Property could be worth ₹100 crore

The Benami Prohibition Unit, Chennai, on Wednesday attached a farmhouse at Paiyanur, said to belong to V.K. Sasikala, under the Benami Transactions (Prohibition) Act.

The property, measuring 28.17 acres, located on Old Mahabalipuram Road, could be worth ₹100 crore, sources said. The officers of the Benami Prohibition Unit visited the premises near Thiruporur and stuck a copy of the provisional order at the entrance after tom-toming.

U.N. Dilip, Deputy Commissioner of Income Tax (Benami Prohibition), Chennai, said in the provisional order that the proceedings under the Act were in progress with a show-cause notice issued to Ms. Sasikala, a close associate of late Chief Minister Jayalalithaa. Given the facts and circumstances of the case, the benamidar/beneficial owner would be aware of the consequences of the proceedings. The property might be alienated during the period specified in the notice issued to the benamidar. “Therefore, it is considered expedient and necessary to provisionally attach the property…”

“It is ordered that you are hereby prohibited and restrained, until further orders or 90 days from the end of month from the date of the notice (or) whichever is earlier, from transferring or changing the property in anyway,” the order read.

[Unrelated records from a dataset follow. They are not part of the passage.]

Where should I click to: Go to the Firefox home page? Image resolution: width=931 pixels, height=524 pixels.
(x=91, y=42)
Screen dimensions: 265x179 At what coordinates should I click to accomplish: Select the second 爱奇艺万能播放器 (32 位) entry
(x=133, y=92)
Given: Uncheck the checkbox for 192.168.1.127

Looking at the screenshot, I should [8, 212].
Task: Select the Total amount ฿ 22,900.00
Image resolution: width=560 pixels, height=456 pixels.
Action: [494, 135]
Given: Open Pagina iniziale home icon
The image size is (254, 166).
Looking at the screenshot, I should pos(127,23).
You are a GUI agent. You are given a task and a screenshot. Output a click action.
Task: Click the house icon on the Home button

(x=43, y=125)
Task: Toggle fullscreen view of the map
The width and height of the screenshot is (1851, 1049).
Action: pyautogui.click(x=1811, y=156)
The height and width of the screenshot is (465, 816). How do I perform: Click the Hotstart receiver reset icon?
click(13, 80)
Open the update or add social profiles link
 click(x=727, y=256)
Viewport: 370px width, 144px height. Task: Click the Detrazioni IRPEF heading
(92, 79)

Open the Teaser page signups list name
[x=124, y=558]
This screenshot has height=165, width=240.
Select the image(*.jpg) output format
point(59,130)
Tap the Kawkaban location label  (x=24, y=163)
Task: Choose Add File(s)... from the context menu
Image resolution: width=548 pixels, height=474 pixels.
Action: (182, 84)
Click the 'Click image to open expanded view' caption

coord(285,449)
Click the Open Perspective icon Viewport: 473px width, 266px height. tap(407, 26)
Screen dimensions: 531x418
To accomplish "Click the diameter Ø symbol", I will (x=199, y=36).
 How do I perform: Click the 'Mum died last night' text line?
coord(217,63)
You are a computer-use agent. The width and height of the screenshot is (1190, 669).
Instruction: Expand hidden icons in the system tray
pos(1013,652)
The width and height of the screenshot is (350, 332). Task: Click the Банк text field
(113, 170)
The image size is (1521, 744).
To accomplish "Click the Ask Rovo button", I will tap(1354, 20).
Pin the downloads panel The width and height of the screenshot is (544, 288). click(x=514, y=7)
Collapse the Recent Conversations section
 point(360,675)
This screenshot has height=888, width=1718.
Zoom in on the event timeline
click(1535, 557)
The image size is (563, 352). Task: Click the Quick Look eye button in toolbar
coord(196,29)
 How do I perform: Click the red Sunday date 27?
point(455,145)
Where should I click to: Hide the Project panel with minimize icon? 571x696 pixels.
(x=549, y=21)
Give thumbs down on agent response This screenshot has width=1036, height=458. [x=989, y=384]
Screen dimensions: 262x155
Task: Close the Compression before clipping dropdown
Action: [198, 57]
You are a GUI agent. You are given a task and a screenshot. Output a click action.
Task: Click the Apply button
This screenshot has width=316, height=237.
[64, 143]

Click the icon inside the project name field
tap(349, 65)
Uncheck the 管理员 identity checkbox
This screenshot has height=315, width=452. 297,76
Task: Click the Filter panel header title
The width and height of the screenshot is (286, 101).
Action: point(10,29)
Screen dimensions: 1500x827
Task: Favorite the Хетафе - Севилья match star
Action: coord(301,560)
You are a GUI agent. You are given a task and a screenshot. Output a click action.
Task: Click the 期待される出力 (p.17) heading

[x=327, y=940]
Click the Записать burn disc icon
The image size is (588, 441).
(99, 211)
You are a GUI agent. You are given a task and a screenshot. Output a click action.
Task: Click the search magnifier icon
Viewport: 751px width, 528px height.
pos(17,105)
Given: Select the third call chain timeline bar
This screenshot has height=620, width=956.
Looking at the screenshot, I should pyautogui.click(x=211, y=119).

Copies were also sent to the office of the sub-registrar, Thiruporur, and Jayalalithaa’s legal heirs J. Deepak and Deepa, the sources said.

Amaran’s testimony

This property was bought from film director and composer Gangai Amaran in 1994. At the special court which heard the disproportionate assets case against Ms. Sasikala, Mr. Gangai Amaran deposed that he knew Baskaran, son of Ms. Sasikala’s sister Vanitha. He took him to Poes Garden to meet Jayalalithaa. There he also met Ms. Sasikala. She told him that the Chief Minister had visited the Paiyanur land and liked it and she was very much interested in buying it. But he replied that the house was useful in music-composing and story-writing and he did not want to sell it. Thereafter, Ms. Sasikala’s nephew Sudhakaran talked to him daily on the phone or came to his house. Initially, his family was unwilling to sell the land but changed their mind later. Sudhakaran and some officers came to his house and got the signatures of him and his wife on October 7, 1994. They gave two demand drafts for ₹13,10,000, the court order read.